Decreased lysosomal pathways of proteolysis may contribute to or be the result of these
causes of aging. For example, oxygen free radical damage may cause the reduced
macroautophagy, but reduced macroautophagy may also cause oxygen radical damage. If
inhibitors of the protective enzymes are normally degraded by macroautophagy, their
concentrations will increase with aging and the activities of the protective enzymes will
decrease. Additional studies are required to clarify these relationships.
7. Conclusions and future perspectives
Because of the nature of this review, we have mainly focused in the role of lysosomes
as proteolytic compartments but, as mentioned in the Introduction, lysosomes contain a
large variety of enzymes and therefore are involved in other many catabolic processes.
Age-related changes in these other lysosomal functions contribute to the final phenotype
of the “old” lysosomes. For example, a decrease in the activity of several lysosomal
glycosidases with age have been related with the accumulation of lipofucsin in the retina
epithelium (Cingle et al., 1996). Also, an abnormally increased ␤-galactosidase activity is
found in most senescent cells in culture and in aged skin and it is currently used as a
biomarker for senescence (Dimri et al., 1995). Finally, some regulatory molecules such as
vitamins and lipids are processed along the lysosomal system to become fully active.
Changes in the lysosomal system with age might affect the cellular processes mediated by
those compounds.
The diversity of intra- and extracellular proteolytic pathways that converge in the
lysosomal system are affected in very different ways in senescent organisms. Even for the
same lysosomal pathway, age-related changes depend on the tissue and cellular conditions
analyzed. The future analysis of each of the lysosomal functions separately and under
different cellular conditions in senescent organisms will certainly contribute to the understanding of the age-related changes in the lysosomal system
The identification and correction of specific age-related defects in the lysosomal system
will help to discriminate between causes or consequences of the proteolytic failure with
age.
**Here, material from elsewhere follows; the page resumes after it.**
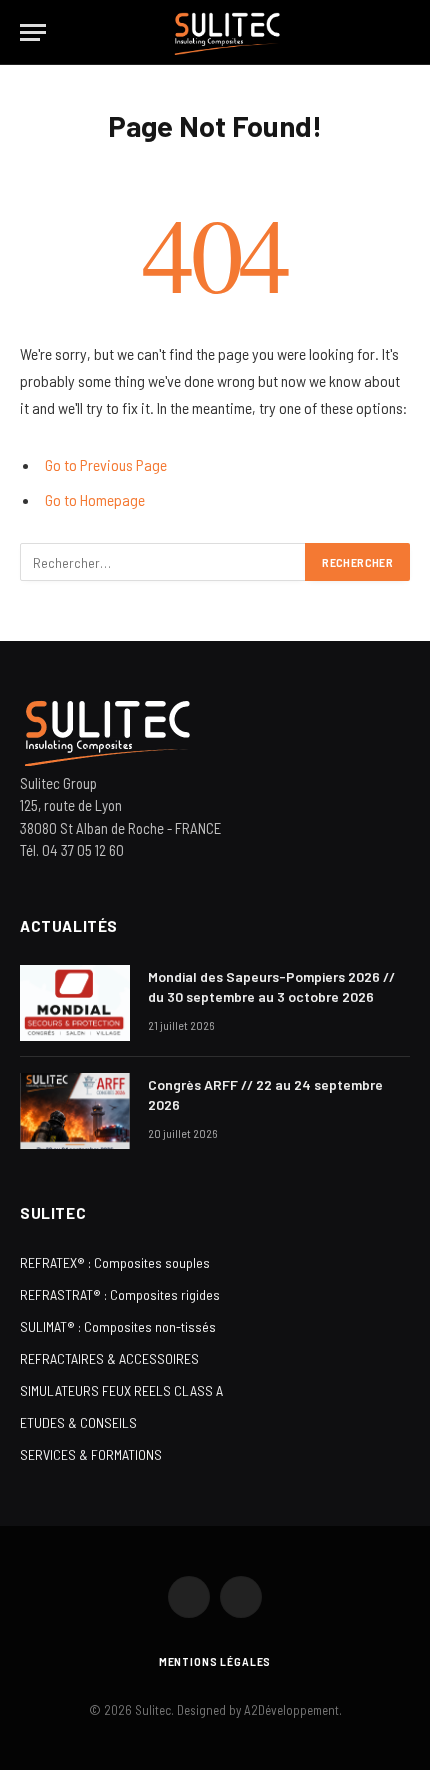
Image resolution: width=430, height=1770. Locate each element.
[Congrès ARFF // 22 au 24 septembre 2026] (75, 1111)
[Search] (401, 32)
For example, we are currently trying to correct in senescent cells in culture the
abnormally low lysosomal levels of the receptor protein for the chaperone-mediated
autophagy. Once the normal lysosomal levels of lamp2a are restored, we first will analyze
if correcting the defect results in a recovery of the normal function of the pathway, and
second, how that affects levels of postranslational modifications in proteins and total
protein content of the cells, for example. Future identification of specific defects for each
of the different lysosomal proteolytic pathways will allow similar approaches.